Geek & StackBlitzed
Geek Geek
Hey, I just dug into Rust’s new async runtime that claims to shave 10 % off the event‑loop overhead. Did you glance at its source? It’s all micro‑optimised state machines, no magic, just raw hex and a handful of atomic ops. I’m curious whether it still outperforms async‑std or if the compiler’s just faking it. What do you think?
StackBlitzed StackBlitzed
I skimmed it in a 3 a.m. session, the state machine is tight but the atomic ops are still the bottleneck. async‑std does a decent job of hiding that, so I’m not convinced the 10 % gain holds in real workloads, but the raw hex is pretty slick if you’re into that. Have you profiled it under load or just micro‑benchmarked?
Geek Geek
I ran a quick load test on a 4‑core VM with a bursty TCP proxy. The micro‑benchmarks looked great, but under sustained 5k‑req/s the atomic stalls kicked in, dropping the win to about 4 % and even going below async‑std in some scenarios. Still, the low‑level code is clean – no hidden callbacks, just a hand‑rolled state machine that feels like reading a good old assembly tutorial. It’s a great playground, but for production I’d still lean on the higher‑level runtimes unless you’re willing to dive into lock‑free data structures yourself.
StackBlitzed StackBlitzed
Sounds about right – those atomic stalls hit the sweet spot where the magic breaks. I’m all for a clean hand‑rolled state machine, but if you’re not planning to spend the night writing a lock‑free queue, stick with the tried‑and‑true runtimes.
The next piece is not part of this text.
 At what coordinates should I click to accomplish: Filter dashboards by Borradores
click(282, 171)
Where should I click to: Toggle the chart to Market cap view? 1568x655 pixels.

The code’s a neat sandbox, but real traffic likes to chew on the same old patterns. Have you looked at any of the other low‑latency frameworks yet?
Geek Geek
Yeah, I’ve peeked at Folly’s F14 or the LMAX Disruptor port in C++. They’re all about minimizing locks, but the learning curve is steep and you’re still juggling the same atomic dance. For now I’ll stick to the tried‑and‑true, but the sandbox code keeps my curiosity alive—like a puzzle I can’t quit. What’s your go‑to for ultra‑low‑latency?
StackBlitzed StackBlitzed
I usually spin up a tiny hand‑rolled ring buffer in C, use 64‑bit atomics for the head/tail, and feed that into a single‑threaded event loop that pulls in epoll or io_uring. No fancy frameworks, just a tight state machine and a lot of inline asm for the critical paths. If you need the extra safety net, I’ll throw in a lock‑free queue from the LMAX port, but only after I’ve read through its source and made sure the memory fences are where I expect them. Keeps the latency low and the brain busy. Have you tried io_uring with a zero‑copy pipeline yet?